Menurut Ahli Pers Dewan Pers, Mahmud Marhaba, banyak media online yang mengangkat Pemred tanpa mempertimbangkan kompetensi yang memadai.
“Banyak Pemred yang ‘bau kencur’, kurang memahami kode etik jurnalistik dan tidak memiliki pengalaman yang cukup dalam dunia pers. Ini menjadi ancaman bagi kualitas pemberitaan di Indonesia,” ujarnya, seperti dikutip dari DelikAsia.com, Senin (17/03).
Kemudahan mendirikan media online, dengan modal yang relatif kecil dan proses yang cepat, menyebabkan banyak individu terjun ke dunia jurnalistik tanpa bekal yang cukup.
Sayangnya, hal ini tidak diimbangi dengan pemahaman mendalam tentang standar penulisan berita dan etika jurnalistik. Akibatnya, muncul media-media yang mengedepankan sensasi ketimbang akurasi, serta tidak menerapkan prinsip keberimbangan dalam pemberitaan.
“Banyak media siber yang justru menjadi alat untuk kepentingan pribadi atau kelompok tertentu.
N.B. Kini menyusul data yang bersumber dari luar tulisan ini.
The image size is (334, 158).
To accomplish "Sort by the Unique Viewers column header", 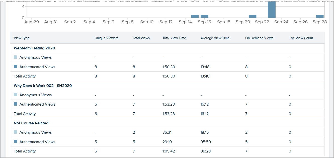I will tap(106, 38).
Akibatnya, berita yang mereka hasilkan seringkali tidak akurat, tidak berimbang, bahkan cenderung provokatif,” tambah Mahmud.
Selain itu, maraknya praktik “jurnalisme instan” juga memperparah kondisi ini. Dengan akses informasi yang cepat dan persaingan mendapatkan pembaca yang tinggi, banyak wartawan muda tergoda untuk membuat berita sensasional tanpa melakukan verifikasi yang memadai.
Mereka seringkali mengabaikan prinsip dasar jurnalistik, seperti memberikan ruang bagi pihak yang dikritik untuk memberikan klarifikasi, atau memastikan kebenaran sebuah informasi sebelum dipublikasikan.
Dewan Pers menegaskan bahwa media harus berpegang teguh pada Kode Etik Jurnalistik (KEJ). Pemred yang berkompeten memiliki peran kunci dalam memastikan bahwa setiap berita yang diterbitkan memenuhi standar independensi, akurasi, dan keberimbangan.
“Pemilik media harus lebih selektif dalam memilih Pemred. Jangan hanya berdasarkan kedekatan, tetapi harus melihat kompetensi dan rekam jejaknya di dunia jurnalistik,” tegas Mahmud.
Lebih lanjut, ia menekankan bahwa media online perlu lebih serius dalam membangun tim redaksi yang solid dan profesional. Pelatihan dan pembinaan berkelanjutan bagi wartawan menjadi langkah penting untuk meningkatkan kualitas jurnalisme di Indonesia.
“Jika kita ingin menjaga martabat pers sebagai pilar demokrasi, kita harus mulai dari dasar, yaitu memilih Pemred yang benar-benar memahami tanggung jawabnya. Dengan begitu, media bisa menjadi sumber informasi yang kredibel dan dipercaya masyarakat,” pungkasnya.
Fenomena maraknya Pemred yang kurang berpengalaman menjadi tantangan serius bagi dunia jurnalistik. Jika tidak ditangani dengan baik, hal ini dapat merusak kepercayaan publik terhadap media dan mengancam kebebasan pers yang bertanggung jawab. (AGS/ALN)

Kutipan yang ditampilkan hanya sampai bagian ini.